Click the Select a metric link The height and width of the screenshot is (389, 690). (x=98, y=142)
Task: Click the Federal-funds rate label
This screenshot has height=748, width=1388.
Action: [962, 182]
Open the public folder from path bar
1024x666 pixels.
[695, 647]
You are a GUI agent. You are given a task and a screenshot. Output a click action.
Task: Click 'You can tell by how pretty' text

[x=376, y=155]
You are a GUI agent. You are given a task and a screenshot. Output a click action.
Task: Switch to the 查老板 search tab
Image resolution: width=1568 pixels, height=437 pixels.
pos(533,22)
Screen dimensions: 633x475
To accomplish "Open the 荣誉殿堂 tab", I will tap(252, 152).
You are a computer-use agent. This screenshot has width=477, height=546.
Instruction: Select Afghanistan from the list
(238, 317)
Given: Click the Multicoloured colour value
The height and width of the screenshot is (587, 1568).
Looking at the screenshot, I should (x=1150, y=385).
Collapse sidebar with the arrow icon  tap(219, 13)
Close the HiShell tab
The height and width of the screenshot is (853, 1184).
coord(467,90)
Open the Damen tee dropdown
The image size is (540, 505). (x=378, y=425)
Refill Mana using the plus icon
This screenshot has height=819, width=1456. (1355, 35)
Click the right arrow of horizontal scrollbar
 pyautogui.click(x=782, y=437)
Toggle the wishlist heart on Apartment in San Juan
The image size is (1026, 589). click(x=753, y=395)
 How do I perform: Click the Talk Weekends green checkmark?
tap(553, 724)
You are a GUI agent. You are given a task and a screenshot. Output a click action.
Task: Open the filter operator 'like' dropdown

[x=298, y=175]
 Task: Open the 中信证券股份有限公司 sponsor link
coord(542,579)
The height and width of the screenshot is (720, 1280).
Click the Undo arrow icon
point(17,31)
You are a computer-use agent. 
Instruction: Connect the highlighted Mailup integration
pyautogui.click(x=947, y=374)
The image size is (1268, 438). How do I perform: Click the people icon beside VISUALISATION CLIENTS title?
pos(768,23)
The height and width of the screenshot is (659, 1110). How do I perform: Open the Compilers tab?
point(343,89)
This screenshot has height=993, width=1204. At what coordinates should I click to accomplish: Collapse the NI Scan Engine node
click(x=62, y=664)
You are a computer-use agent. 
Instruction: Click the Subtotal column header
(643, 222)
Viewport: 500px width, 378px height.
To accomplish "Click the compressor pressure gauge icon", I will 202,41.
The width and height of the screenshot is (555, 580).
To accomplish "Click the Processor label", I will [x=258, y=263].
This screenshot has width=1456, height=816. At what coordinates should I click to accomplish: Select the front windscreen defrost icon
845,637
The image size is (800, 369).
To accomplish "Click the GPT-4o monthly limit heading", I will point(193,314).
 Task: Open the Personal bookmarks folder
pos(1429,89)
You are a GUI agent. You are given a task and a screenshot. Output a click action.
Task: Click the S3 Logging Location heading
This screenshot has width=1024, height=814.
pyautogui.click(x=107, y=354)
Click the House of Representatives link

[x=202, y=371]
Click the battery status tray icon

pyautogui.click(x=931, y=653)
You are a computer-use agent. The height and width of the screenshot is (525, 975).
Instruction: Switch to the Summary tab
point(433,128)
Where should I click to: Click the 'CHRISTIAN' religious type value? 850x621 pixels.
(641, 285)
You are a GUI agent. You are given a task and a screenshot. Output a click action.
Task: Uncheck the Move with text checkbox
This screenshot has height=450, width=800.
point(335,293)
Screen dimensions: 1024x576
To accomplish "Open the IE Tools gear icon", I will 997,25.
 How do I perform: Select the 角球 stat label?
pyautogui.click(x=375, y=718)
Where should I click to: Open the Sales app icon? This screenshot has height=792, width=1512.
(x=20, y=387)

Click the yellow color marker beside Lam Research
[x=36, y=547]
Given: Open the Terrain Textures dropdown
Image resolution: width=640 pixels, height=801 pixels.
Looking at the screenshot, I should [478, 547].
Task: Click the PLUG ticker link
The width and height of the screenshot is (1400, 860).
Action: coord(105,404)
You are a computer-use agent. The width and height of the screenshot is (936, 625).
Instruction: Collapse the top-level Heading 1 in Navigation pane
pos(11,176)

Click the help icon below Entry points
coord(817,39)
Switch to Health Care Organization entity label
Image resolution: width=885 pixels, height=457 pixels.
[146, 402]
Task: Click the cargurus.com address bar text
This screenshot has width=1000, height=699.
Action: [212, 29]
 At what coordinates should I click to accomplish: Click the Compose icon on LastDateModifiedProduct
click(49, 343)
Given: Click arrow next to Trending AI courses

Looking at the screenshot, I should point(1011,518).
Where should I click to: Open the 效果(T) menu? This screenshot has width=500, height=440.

- What is being asked
Search the data for the string "computer" and copy every line where it appears.

- Solution to this exercise
You are a computer-use agent. This screenshot has width=477, height=546.
You are a computer-use agent. 
You are a computer-use agent. 
You are a computer-use agent. The height and width of the screenshot is (525, 975).
You are a computer-use agent. The width and height of the screenshot is (936, 625).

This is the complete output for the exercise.